_DOCUMENT TEXT_
In the late 1970’s, Pawleys Island was still a place you could actually have fun. There were not signs everywhere saying you cannot park here, you cannot walk here, no alcohol allowed here and no loud noise allowed here. As far as the government went, there was one local deputy who patrolled the Island, occasionally and sensibly. He knew all the kids, their families and who was trouble and who was not.
We were a part of a group of friends who were locals or whose parents had summer homes, so they were semi-local. We had been friends since childhood. On the weekends we liked to party. That usually included whoever was around, alcohol, a guitar or two, “Harry Berry” the car and “Reddy” the dog and cruising the Island for hours, talking, drinking and singing.
“Harry Berry” was a local icon and no one was sure or could really remember exactly which one of the guys he actually belonged to. “Harry Berry” was a 1957 Chevy. He was red and white with the long pointed fins on the back and red and white stripes down his sides. He had wide a chrome grill on his front and HUGE round lights on the front-mostly crushed and broken. “Harry Berry” was pretty bumbeb-up all over as far as that goes.
“Harry’s” gear shift was a screw driver and the guys started him by straight-wire. He no longer had foot pedals, just little nubs of something that you pushed down on with your feet, so it hurt to drive him bare-footed, but everyone did. It was pretty important not to let the screwdriver/gear shift come lose because there was a large hole in “Harry Berry’s” floorboard and you could loose it to the road below in a second! Hey, a lot of stuff got lost through the hole! “Harry Berry” was the best car in the world.

_EXERCISE BRIEF_
Reproduce the passage of the Pawleys Island story from "We were a part" up to and including "as that goes.", substituting "banjo" for "guitar".

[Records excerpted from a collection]
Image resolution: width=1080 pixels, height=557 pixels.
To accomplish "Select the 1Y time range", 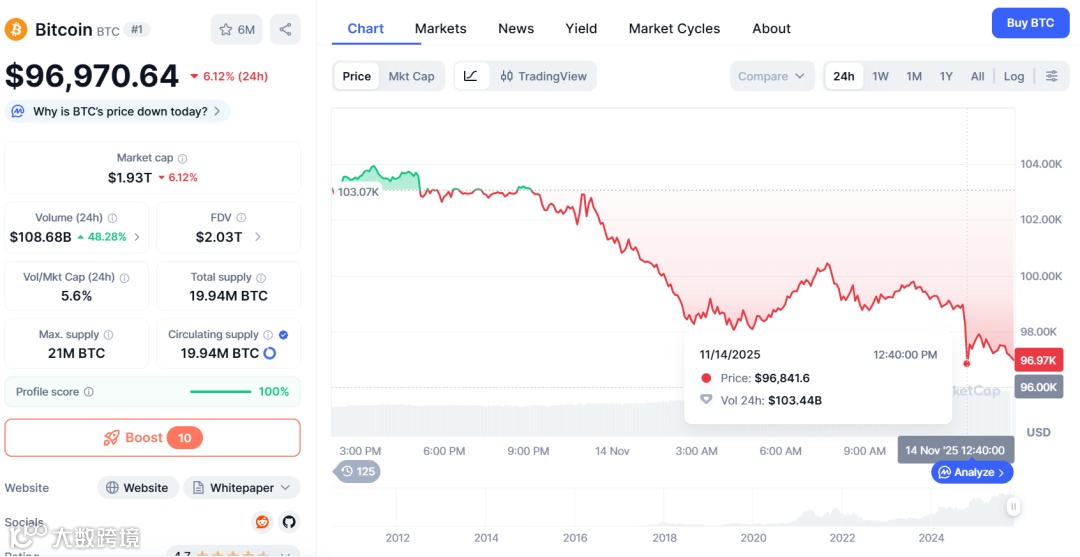I will coord(946,76).
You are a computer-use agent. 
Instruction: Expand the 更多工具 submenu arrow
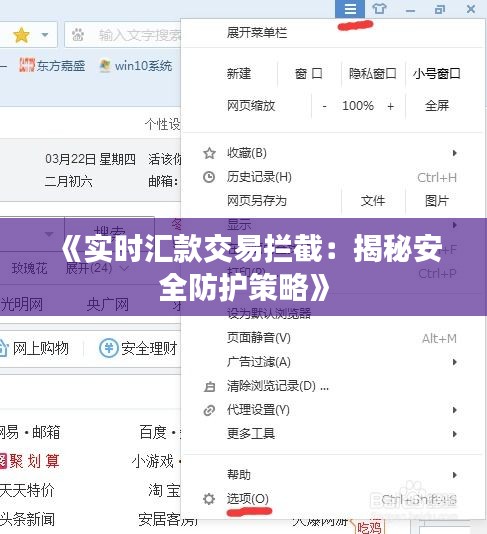(454, 434)
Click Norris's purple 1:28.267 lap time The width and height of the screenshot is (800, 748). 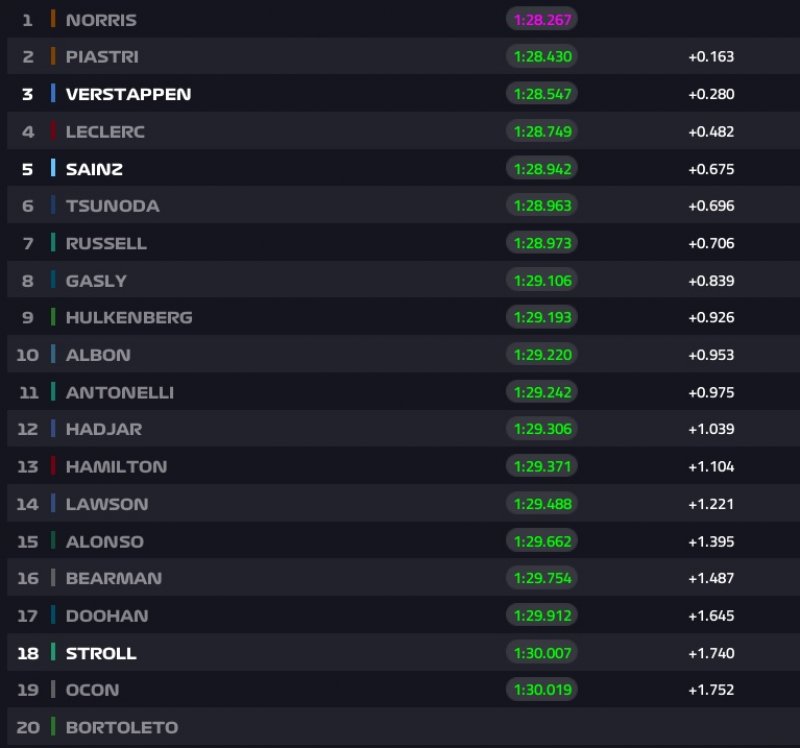(x=541, y=19)
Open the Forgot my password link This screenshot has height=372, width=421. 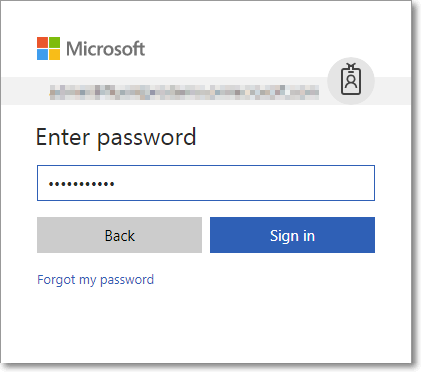pos(96,280)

_OUTPUT_
We were a part of a group of friends who were locals or whose parents had summer homes, so they were semi-local. We had been friends since childhood. On the weekends we liked to party. That usually included whoever was around, alcohol, a banjo or two, “Harry Berry” the car and “Reddy” the dog and cruising the Island for hours, talking, drinking and singing.
“Harry Berry” was a local icon and no one was sure or could really remember exactly which one of the guys he actually belonged to. “Harry Berry” was a 1957 Chevy. He was red and white with the long pointed fins on the back and red and white stripes down his sides. He had wide a chrome grill on his front and HUGE round lights on the front-mostly crushed and broken. “Harry Berry” was pretty bumbeb-up all over as far as that goes.